Feburary 2016, Parshat Mishpatim

Dear friends,

It is a deep-seated belief of mine that the greatest threat to Judaism, or religion in general, is a fundamentalist approach to it. The belief that anyone has attained the truth, besides being arrogant, is the source of inevitable immorality. For if one has attained truth itself to them all that matters is what the source of that truth says.

Last year at the Royal Commission into Child Sexual Abuse there was a Rabbi who made headlines for saying that he wasn’t sure touching the genitals of a child is wrong. Appropriately, there was an outcry but in the emotionally charged environment I feel commentators missed the point.

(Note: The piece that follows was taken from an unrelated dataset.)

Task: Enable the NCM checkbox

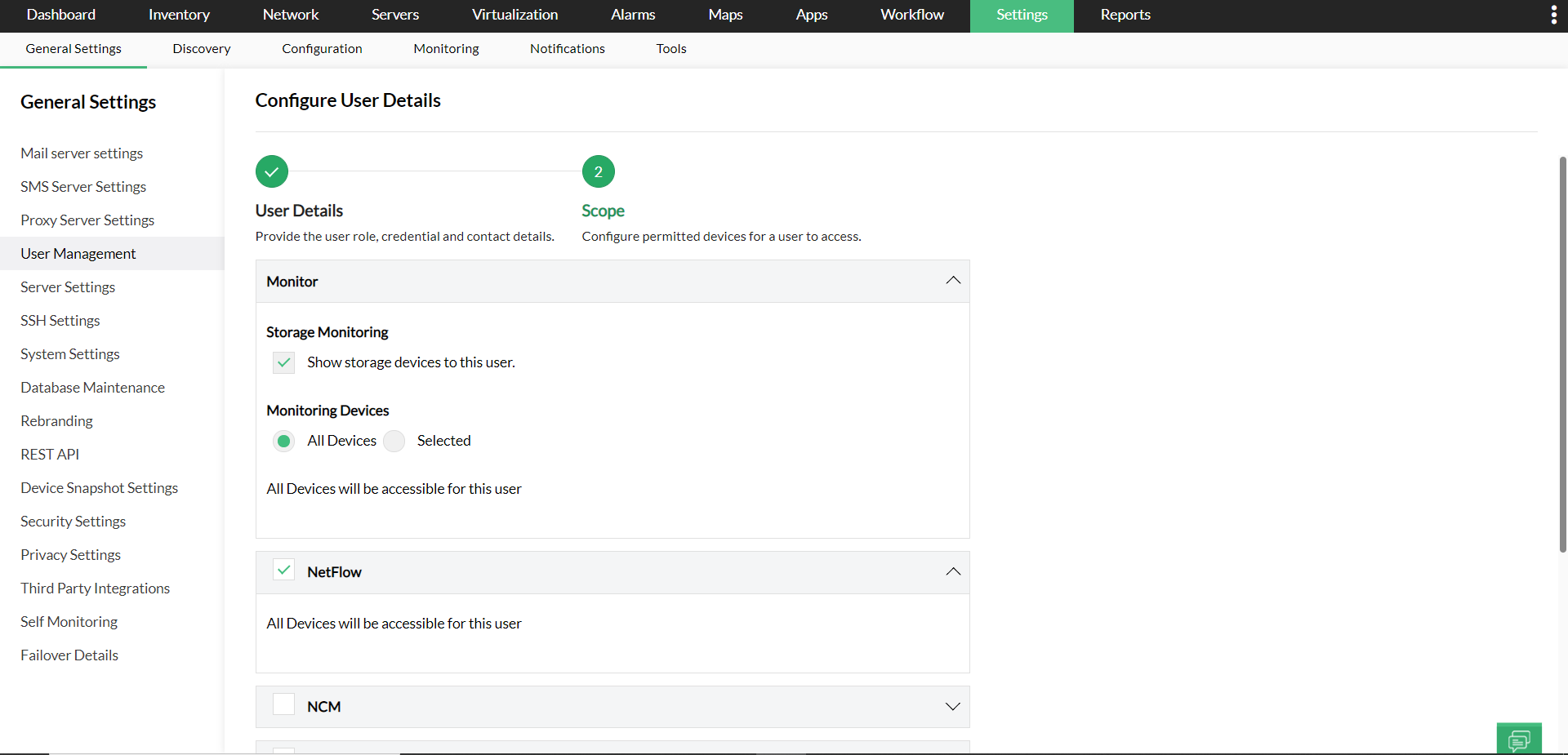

In the lead-up to uttering those words he was talking of the fact that his work, and job in life, is to be engaged in religious law, Jewish Law. In other words, ‘I don’t preoccupy myself with the lowly knowledge of humans, but rather spend all my time immersed in knowledge of the divine’. The implication of this is that since the Torah – in his understanding of its objective truth – doesn’t anywhere forbid paedophilia, it’s obviously not important.

This weeks’ Parsha is full of laws, hence its name Mishpatim – Laws. And in it there are a few disturbing ones. It begins with laws relating to slaves and how you should treat them – for the fundamentalist this should mean that slavery is ok as an institution just with certain parameters. But my favourite is the laws that state ‘a life for a life, an eye for an eye, a hand for a hand, a tooth for a tooth’.

But the Rabbis already 2000 years ago realised that those words cannot be taken literally; that really it means monetary compensation not cutting off limbs.

The moral for us is that the Torah can never be in conflict with our progress in morality or used as a way to explain away or make awful acts acceptable.